Print exactly, and only, the lines from the one that has "You are a computer-use" through the end of the material below, with both ends included and the pictures omitted.

(Beginning of INFORMATION SHOWN)

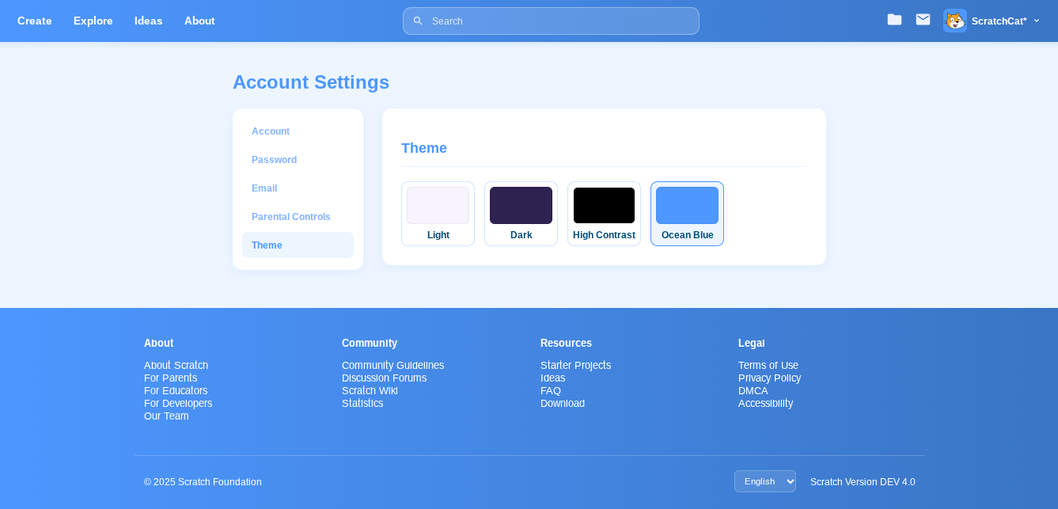1058x509 pixels.
Task: Click the ScratchCat profile avatar
Action: pyautogui.click(x=954, y=21)
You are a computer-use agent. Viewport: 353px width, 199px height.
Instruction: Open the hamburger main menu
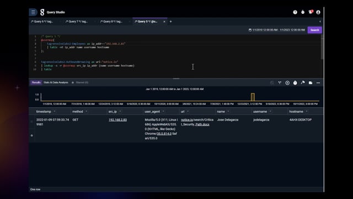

(End of INFORMATION SHOWN)

→ OUTPUT OF THE EXERCISE
You are a computer-use agent. Viewport: 353px width, 199px height.
Instruction: Open the hamburger main menu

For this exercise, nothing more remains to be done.